Debby Ward offered lots of advice on how to do that in a presentation on backyard organic gardening and “foodscaping” at a Green Breakfast March 8 at Brion’s Grille in Fairfax. Ward runs a food-growing design, installation, and consulting/training business for homeowners called Prior Unity Garden. Her business’s slogan is “Growing Your Own Organic Food Made Easy,” and she speaks frequently on that topic.
Green Breakfasts are bimonthly informal gatherings open to the public with speakers on various environmental issues organized by the Northern Virginia Soil and Water Conservation District. If you’re interested in attending these events, call the NVSWCD, 703-324-1460, to be added to the email list
A container garden by Prior Unity Garden. |
Ward advises home gardeners to use permaculture practices, which put the resources of your property and garden to work for you. An example is planting a fruit tree as part of a “fruit tree guild,” where the tree is surrounded by beautiful plants that benefit the tree.
If you have a slope, the digging of low swales can capture rain water and allow it to seep slowly into the ground. As the plants immediately below use their roots to drink up that water, there will be less runoff from your property and less need for you to water your plants.
Permaculture design, with its 12 principles—“use and value renewable resources and services” is one—will give you an endlessly fascinating way to study and work with your property’s natural environment and build in foodscaping that takes advantage of it.
Another idea is creating a “mini-food forest.” This can consist of an oak tree, for example, with a couple of hazelnut trees beneath it, native blueberry bushes nearby, with alpine strawberry for groundcover and perhaps some wintergreen, too, from which you can make wintergreen tea.

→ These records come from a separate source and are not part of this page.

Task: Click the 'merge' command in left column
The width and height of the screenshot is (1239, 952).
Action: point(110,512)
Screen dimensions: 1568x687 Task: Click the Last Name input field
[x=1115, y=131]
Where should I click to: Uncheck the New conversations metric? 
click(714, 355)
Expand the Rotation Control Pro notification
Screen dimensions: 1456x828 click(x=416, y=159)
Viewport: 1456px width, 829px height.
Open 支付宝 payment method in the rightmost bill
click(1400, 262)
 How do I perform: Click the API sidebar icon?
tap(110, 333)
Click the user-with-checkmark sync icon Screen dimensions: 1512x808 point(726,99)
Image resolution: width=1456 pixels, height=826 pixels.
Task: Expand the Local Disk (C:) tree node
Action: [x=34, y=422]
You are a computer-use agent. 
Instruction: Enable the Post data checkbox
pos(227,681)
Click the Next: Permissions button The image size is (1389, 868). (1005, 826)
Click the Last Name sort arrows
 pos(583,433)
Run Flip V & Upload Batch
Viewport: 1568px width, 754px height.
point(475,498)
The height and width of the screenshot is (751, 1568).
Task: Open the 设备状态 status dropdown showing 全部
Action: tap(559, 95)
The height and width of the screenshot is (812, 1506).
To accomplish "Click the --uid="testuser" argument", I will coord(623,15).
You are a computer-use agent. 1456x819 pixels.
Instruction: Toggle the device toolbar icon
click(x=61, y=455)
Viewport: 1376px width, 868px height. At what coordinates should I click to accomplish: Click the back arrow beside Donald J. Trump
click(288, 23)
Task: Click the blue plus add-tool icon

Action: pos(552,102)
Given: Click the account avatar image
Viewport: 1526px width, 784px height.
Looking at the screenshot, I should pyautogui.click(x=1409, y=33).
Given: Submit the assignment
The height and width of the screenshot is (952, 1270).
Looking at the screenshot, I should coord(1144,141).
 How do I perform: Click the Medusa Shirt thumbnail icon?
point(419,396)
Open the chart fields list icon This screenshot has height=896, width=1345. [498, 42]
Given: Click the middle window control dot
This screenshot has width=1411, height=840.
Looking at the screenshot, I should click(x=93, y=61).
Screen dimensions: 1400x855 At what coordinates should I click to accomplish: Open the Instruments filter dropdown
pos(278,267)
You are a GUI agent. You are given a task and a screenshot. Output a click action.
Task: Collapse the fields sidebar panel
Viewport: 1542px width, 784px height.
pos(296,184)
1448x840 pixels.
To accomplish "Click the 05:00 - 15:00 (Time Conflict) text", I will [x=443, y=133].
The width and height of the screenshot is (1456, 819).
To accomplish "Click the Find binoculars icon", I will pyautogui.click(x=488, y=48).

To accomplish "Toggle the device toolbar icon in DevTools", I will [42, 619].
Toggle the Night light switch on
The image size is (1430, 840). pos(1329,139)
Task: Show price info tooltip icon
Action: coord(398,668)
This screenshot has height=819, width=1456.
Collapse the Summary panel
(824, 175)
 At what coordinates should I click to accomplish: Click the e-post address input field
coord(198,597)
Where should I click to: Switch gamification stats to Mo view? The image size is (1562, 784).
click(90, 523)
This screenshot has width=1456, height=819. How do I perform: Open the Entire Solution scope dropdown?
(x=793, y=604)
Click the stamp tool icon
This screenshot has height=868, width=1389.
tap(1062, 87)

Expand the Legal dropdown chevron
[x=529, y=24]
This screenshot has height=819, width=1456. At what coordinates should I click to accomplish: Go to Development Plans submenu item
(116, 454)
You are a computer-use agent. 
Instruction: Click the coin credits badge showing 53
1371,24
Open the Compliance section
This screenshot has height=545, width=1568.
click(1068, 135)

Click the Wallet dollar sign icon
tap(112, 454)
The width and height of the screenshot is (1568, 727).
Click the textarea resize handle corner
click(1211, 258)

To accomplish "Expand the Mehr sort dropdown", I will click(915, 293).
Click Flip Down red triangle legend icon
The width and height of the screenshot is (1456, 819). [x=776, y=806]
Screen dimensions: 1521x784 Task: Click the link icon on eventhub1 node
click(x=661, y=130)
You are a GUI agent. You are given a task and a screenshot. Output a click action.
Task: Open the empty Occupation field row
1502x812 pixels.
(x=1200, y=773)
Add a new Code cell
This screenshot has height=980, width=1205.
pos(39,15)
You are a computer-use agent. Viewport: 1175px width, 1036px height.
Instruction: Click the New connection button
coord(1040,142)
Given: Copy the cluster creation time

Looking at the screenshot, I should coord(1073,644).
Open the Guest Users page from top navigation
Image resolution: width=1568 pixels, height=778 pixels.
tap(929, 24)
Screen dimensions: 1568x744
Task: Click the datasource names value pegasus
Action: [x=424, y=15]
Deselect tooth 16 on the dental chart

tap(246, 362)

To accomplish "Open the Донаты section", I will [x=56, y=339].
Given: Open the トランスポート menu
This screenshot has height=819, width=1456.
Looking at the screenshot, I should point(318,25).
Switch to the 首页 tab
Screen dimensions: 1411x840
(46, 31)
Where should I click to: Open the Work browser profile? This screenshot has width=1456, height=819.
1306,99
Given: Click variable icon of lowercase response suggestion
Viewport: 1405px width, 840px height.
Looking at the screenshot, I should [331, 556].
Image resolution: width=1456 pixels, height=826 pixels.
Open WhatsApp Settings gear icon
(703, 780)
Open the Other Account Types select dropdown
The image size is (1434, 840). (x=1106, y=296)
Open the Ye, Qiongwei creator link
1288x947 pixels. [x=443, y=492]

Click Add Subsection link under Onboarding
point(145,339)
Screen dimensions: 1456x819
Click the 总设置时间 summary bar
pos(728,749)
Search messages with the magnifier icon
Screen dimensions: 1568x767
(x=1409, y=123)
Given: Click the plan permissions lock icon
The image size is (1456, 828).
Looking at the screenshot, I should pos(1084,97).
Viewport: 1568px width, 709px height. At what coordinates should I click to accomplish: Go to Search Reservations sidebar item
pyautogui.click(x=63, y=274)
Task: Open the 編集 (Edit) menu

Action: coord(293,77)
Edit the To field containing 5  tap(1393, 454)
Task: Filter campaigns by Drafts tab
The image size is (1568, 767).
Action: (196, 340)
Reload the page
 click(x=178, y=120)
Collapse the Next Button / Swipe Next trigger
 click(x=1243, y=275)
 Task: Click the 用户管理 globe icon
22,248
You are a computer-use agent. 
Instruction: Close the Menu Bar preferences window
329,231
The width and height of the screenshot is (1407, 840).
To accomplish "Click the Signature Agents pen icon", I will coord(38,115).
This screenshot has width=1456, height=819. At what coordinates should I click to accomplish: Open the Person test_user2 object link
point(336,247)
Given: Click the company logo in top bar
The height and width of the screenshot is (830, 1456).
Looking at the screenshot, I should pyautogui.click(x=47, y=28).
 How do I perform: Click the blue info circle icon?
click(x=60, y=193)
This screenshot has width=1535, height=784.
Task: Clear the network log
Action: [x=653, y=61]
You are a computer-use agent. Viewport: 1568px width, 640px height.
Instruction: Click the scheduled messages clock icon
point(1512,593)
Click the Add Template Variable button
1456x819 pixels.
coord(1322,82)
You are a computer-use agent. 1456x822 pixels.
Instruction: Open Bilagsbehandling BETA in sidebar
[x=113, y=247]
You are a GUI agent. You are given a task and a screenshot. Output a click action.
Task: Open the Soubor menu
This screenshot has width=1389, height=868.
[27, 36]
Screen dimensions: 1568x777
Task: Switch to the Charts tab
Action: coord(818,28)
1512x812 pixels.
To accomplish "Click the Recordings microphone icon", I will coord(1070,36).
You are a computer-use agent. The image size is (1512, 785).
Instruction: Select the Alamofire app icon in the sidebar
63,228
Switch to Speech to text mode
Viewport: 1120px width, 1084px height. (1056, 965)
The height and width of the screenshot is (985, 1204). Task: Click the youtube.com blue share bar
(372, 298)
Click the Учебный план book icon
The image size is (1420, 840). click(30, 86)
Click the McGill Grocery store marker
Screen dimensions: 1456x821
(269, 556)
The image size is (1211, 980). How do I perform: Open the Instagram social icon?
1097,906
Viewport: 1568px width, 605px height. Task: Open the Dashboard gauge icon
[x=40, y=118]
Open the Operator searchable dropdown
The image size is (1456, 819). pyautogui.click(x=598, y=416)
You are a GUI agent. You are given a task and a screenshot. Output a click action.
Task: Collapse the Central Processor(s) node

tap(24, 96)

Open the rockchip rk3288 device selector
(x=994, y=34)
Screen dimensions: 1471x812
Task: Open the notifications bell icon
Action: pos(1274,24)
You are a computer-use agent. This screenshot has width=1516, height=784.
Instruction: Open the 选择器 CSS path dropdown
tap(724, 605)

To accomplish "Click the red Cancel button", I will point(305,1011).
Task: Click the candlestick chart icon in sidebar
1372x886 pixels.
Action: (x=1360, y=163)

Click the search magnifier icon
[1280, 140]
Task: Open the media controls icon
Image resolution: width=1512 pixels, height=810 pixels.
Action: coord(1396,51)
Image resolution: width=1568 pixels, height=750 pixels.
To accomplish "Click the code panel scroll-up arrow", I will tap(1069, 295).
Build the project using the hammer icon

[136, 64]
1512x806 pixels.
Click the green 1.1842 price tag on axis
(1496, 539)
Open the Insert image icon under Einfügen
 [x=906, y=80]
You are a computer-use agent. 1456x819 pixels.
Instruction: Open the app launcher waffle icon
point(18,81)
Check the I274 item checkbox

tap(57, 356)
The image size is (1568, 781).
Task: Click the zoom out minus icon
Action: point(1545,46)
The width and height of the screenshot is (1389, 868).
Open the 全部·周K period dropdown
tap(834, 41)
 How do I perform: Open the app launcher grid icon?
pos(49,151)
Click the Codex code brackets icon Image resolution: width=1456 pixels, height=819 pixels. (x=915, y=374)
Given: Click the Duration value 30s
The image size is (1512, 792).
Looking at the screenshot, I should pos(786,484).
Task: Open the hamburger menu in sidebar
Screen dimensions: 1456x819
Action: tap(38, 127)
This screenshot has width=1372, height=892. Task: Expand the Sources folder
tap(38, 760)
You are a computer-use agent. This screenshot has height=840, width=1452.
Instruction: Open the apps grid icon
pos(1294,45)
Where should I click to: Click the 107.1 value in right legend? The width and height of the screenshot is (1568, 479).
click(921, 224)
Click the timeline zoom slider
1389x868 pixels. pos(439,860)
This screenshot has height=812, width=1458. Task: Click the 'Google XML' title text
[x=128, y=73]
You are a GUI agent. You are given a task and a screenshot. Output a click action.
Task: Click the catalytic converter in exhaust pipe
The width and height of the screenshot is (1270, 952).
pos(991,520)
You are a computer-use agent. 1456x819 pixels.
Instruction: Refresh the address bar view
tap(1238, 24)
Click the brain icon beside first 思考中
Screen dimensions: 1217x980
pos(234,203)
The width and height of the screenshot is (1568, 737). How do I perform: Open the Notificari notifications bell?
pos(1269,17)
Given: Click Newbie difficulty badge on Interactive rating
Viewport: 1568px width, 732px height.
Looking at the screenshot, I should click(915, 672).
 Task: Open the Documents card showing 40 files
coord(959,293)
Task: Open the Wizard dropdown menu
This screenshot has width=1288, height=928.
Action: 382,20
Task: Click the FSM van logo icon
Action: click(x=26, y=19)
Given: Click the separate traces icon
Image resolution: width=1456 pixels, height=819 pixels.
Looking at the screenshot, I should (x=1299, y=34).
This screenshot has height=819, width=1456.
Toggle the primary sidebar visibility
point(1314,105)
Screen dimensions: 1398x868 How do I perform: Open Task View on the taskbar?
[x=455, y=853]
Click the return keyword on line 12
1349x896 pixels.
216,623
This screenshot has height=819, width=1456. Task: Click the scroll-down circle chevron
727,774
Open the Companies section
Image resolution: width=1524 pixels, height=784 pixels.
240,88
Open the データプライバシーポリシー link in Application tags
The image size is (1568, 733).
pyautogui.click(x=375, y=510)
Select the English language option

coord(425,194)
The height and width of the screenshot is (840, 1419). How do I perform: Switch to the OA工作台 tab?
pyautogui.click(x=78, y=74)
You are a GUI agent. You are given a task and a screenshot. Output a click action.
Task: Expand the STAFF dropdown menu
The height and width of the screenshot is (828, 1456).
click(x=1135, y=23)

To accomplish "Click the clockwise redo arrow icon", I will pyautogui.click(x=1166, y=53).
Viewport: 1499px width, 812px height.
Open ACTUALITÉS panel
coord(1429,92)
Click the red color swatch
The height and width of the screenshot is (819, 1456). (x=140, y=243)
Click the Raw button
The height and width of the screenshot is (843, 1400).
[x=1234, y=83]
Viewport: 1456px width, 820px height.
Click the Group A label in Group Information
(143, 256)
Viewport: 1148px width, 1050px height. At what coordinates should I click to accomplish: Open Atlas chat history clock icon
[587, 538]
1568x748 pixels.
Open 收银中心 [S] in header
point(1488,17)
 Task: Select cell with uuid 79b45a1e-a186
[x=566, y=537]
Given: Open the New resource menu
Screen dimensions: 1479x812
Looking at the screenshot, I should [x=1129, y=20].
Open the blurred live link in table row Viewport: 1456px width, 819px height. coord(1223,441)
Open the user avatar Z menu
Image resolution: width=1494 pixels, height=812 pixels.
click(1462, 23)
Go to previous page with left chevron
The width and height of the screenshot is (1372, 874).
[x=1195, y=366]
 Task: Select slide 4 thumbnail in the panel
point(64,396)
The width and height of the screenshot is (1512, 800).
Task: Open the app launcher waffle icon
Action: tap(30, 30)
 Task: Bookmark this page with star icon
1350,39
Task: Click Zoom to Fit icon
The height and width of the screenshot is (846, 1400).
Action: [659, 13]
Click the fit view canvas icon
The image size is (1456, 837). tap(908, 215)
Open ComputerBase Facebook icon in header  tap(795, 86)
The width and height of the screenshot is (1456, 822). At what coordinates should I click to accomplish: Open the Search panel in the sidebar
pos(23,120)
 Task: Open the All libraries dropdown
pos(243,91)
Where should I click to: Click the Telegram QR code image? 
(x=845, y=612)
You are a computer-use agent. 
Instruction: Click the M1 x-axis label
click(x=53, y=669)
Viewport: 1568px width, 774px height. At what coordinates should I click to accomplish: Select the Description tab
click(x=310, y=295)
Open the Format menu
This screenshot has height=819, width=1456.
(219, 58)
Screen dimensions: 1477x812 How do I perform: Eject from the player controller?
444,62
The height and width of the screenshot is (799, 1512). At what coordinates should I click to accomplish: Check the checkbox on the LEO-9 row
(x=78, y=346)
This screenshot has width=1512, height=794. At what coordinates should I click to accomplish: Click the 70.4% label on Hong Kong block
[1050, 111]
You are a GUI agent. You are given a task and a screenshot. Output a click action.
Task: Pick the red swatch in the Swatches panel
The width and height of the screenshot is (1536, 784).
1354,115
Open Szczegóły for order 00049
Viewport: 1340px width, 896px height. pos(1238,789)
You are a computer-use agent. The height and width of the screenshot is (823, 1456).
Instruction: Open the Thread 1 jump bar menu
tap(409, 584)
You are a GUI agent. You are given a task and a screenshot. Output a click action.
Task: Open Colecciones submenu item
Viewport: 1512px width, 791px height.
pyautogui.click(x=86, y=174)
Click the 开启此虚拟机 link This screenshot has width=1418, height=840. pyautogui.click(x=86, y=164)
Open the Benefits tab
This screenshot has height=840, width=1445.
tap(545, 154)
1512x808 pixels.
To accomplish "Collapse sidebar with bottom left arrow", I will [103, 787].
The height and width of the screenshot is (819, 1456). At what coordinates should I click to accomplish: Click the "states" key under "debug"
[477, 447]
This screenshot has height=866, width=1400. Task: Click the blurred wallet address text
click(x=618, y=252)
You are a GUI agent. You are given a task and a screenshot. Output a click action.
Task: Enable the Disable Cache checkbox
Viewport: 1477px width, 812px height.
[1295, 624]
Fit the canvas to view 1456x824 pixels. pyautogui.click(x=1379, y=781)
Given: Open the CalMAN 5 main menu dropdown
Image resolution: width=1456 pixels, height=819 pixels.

If you’re planning a garden in the sun, there are many planting combinations of vegetables, herbs, and flowers that have companion benefits, as well as beauty. Plant nasturtiums near your squash and cucumbers. Nasturtiums are lovely, with edible flowers and leaves. They also repel squash borers and trap aphids. It’s hard to think of a better friend than the nasturtium.
Ward also loves to talk about good soil, and her designs incorporate soil building. The paths between her food garden beds are made into little “soil factories,” laid with cardboard, leaves, and clippings, among other things. “Whenever someone says to me that they can’t grow anything and have a brown thumb, I say, wonderful! Your brown thumb will grow soil, and the soil will then grow your plants for you,” Ward says.
Don’t let insufficient sunlight deter you. Container gardens are a great way to build a food garden if you don’t have a usable yard. In partial shade, you can grow lettuces and brassicas, which include cabbage, broccoli, and kale.
There are many more benefits to gardening than a plentiful harvest. Gardening side by side with your child or grandchild, or with neighbors in a community garden, for example, builds and strengthens bonds to others.
To learn more, come to an upcoming event co-sponsored by Prior Unity Garden and organized by local volunteers interested in promoting healthy self-sufficiency in eating.
Grow Your Health takes place Sunday, March 23, 11 a.m.-5:30 p.m., at Woodson High School. There will be sessions on starting your first garden, gardening with kids, small-space gardening, gardening in shade, managing bugs and pests without chemicals, and other topics. Admission is $10 for adults (free for children under 16) with advance registration.
Spring is around the corner. Learn some new gardening techniques and kick-start your own food-growing plan.